Pada usia 39 tahun dengan tinggi hanya 1,70 meter, Lionel Messi masih menjadi ancaman paling mematikan di Piala Dunia. Ia telah mengoleksi enam gol, menyamai catatan Kylian Mbappé yang lebih muda dan lebih cepat. Fenomena ini mematahkan anggapan bahwa sepak bola modern hanya milik atlet dengan fisik prima.
Banyak pengamat terpaku pada kecepatan lari atau kekuatan otot saat menilai pemain. Namun, Messi hadir sebagai bukti bahwa dimensi lain—kemampuan membaca situasi—sama pentingnya. Johan Cruyff, legenda Belanda, setengah abad lalu sudah menekankan bahwa kecepatan sejati bukanlah soal berlari kencang, melainkan soal bergerak lebih awal karena membaca permainan lebih baik.

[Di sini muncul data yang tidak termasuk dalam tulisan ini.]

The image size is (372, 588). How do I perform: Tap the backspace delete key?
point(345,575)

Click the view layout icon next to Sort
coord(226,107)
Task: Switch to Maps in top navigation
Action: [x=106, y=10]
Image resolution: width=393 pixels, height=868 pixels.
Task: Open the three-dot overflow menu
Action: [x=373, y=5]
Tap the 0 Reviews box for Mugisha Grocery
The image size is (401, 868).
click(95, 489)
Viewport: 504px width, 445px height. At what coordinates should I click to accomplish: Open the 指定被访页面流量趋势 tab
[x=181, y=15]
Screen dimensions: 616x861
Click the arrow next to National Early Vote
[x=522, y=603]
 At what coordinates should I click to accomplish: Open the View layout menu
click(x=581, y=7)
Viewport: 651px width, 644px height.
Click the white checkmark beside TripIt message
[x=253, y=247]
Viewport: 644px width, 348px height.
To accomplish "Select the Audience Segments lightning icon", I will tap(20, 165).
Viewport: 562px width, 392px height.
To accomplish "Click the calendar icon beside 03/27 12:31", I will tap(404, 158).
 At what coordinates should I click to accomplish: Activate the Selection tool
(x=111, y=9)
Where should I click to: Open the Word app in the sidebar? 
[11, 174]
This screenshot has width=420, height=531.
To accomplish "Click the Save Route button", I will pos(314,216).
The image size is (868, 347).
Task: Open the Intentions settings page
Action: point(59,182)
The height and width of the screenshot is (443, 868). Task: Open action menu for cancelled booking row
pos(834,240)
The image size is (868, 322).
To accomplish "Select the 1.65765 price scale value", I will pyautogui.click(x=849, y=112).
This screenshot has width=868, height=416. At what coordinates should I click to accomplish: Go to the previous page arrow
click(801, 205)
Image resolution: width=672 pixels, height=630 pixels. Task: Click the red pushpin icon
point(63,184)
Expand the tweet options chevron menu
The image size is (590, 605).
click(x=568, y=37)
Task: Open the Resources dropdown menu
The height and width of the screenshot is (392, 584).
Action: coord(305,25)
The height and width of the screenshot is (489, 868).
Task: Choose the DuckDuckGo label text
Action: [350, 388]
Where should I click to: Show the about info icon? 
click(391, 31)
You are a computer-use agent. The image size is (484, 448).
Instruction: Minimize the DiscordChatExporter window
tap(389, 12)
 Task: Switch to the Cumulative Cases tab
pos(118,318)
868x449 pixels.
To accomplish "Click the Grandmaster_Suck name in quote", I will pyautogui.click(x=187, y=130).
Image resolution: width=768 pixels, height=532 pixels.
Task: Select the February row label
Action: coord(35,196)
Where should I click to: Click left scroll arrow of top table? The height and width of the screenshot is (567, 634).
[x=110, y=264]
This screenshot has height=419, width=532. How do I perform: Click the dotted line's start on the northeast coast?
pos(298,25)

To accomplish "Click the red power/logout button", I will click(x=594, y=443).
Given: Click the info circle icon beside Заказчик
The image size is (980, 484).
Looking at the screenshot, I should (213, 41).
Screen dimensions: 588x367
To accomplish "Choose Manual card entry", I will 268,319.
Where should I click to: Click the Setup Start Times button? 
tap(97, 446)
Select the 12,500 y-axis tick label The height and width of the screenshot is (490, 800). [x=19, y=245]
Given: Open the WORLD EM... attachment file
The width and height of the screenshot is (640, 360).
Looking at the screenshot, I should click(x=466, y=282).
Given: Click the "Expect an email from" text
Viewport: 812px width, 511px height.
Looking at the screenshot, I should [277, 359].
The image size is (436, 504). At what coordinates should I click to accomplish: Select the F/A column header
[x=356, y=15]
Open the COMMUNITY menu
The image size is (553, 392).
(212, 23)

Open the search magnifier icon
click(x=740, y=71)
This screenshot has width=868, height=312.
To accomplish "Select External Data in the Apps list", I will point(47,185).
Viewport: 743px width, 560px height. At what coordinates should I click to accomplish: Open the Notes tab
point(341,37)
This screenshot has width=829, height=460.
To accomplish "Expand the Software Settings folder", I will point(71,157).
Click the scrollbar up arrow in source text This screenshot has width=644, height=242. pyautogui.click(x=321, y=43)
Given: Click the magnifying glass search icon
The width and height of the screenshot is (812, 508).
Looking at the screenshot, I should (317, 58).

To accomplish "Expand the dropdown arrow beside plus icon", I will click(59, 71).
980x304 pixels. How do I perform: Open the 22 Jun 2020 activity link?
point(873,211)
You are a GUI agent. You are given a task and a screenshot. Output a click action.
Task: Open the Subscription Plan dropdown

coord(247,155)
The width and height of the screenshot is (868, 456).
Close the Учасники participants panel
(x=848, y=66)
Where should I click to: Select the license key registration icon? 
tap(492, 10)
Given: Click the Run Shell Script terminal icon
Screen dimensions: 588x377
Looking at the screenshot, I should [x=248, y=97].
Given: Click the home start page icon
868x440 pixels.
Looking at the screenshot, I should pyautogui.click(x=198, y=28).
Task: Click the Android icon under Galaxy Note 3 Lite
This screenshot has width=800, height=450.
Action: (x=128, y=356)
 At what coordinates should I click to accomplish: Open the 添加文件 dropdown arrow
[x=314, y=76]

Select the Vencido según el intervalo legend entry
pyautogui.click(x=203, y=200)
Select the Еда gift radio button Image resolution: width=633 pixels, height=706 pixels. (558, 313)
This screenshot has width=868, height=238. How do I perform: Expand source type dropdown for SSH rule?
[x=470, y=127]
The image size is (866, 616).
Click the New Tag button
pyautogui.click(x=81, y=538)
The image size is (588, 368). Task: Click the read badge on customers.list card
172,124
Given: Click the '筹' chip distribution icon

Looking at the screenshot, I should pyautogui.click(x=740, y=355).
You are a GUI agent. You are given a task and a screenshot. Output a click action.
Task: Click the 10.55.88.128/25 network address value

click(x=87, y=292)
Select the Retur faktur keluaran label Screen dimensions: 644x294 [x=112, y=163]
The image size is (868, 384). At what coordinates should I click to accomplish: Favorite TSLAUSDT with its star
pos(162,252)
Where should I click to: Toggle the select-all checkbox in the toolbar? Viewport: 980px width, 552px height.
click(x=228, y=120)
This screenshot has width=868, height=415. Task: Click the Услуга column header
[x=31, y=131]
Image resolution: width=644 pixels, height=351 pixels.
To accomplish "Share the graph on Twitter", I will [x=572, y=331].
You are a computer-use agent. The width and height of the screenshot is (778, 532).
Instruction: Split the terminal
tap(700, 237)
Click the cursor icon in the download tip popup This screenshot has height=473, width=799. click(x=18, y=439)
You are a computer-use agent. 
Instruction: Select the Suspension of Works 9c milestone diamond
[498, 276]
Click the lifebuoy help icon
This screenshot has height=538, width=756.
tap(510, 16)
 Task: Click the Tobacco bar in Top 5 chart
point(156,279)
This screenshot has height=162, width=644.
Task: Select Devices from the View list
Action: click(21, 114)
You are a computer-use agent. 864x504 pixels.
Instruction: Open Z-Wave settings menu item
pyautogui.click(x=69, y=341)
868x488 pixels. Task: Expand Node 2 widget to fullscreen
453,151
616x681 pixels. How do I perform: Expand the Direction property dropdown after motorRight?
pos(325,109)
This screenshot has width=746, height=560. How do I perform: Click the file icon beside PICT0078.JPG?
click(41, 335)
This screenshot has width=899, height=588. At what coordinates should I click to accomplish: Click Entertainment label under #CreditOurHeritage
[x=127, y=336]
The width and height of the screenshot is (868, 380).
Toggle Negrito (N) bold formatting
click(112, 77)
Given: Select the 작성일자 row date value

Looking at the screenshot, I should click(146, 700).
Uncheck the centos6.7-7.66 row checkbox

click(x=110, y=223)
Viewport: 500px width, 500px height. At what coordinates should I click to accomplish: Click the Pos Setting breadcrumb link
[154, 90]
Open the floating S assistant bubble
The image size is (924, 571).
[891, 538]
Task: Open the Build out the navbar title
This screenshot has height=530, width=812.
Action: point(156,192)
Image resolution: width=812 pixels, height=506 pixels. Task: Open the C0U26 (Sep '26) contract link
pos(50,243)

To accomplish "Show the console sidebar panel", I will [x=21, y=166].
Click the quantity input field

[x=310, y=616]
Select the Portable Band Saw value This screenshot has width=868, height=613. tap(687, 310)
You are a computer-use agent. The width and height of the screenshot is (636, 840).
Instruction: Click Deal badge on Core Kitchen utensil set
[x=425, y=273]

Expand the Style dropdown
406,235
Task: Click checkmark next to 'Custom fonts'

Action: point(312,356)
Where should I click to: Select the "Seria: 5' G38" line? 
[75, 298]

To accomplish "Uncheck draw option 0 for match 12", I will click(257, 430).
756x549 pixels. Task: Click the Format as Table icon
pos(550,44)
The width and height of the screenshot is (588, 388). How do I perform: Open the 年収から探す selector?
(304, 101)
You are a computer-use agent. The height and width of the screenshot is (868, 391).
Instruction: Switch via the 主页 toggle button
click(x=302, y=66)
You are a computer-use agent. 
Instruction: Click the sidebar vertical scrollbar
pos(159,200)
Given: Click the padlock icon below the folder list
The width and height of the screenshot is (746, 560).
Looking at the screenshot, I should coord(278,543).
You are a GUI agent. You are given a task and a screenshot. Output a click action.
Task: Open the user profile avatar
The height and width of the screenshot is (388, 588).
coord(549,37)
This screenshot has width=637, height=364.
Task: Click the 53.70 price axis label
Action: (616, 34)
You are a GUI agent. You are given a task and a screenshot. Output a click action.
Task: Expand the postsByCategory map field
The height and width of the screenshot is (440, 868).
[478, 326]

Penelitian selama lebih dari satu dekade oleh tim ilmuwan olahraga mengungkap rahasia di balik keunggulan Messi. Dengan memasang sensor gerak di kepala pemain, mereka mengukur frekuensi dan jangkauan gerakan menoleh—yang disebut scanning atau pemindaian visual. Hasilnya: pemain yang lebih sering memindai beberapa detik sebelum menerima bola cenderung melepaskan umpan lebih cepat, lebih berani membalikkan badan, dan lebih sering memberikan umpan terobosan.
Proses pemindaian terbagi menjadi dua tahap: orientasi dan spesifikasi. Orientasi adalah pengamatan awal untuk memetakan posisi pemain, celah, dan ancaman. Spesifikasi adalah pengamatan lebih detail untuk memandu eksekusi, seperti arah umpan atau dribel. Menurut para peneliti, tahap orientasi sering diabaikan dalam pelatihan, padahal menjadi fondasi pengambilan keputusan. Tanpa orientasi yang baik, pemain tidak akan tahu ke mana harus mengarahkan bola.
Bagi sepak bola Indonesia, temuan ini membuka perspektif baru. Selama ini, pembinaan usia muda kerap berfokus pada latihan fisik di pusat kebugaran. Padahal, kemampuan membaca permainan seperti yang dimiliki Messi bisa dilatih dengan metode sederhana: membiasakan pemain menengok ke kiri dan kanan sebelum menerima bola. Pelatih di level akademi bisa menerapkan drill scanning untuk meningkatkan kesadaran spasial pemain.
Messi tidak mengalahkan lawan dengan kecepatan kaki, melainkan dengan kecepatan mata dan otak. Ia memenangkan waktu dengan melihat lebih awal, sehingga mampu menempatkan diri di posisi tepat tanpa perlu berlari habis-habisan. Tubuhnya yang menua dan postur yang kurang ideal justru menjadi keunggulan karena ia tidak bergantung pada fisik semata.
Pertanyaan selanjutnya: apakah metode latihan scanning akan diadopsi secara massal oleh klub-klub Indonesia? Atau kita masih akan terus mengejar pemain bertubuh tinggi dan cepat, sementara Messi membuktikan bahwa sepak bola adalah permainan pikiran yang dimainkan dengan kaki?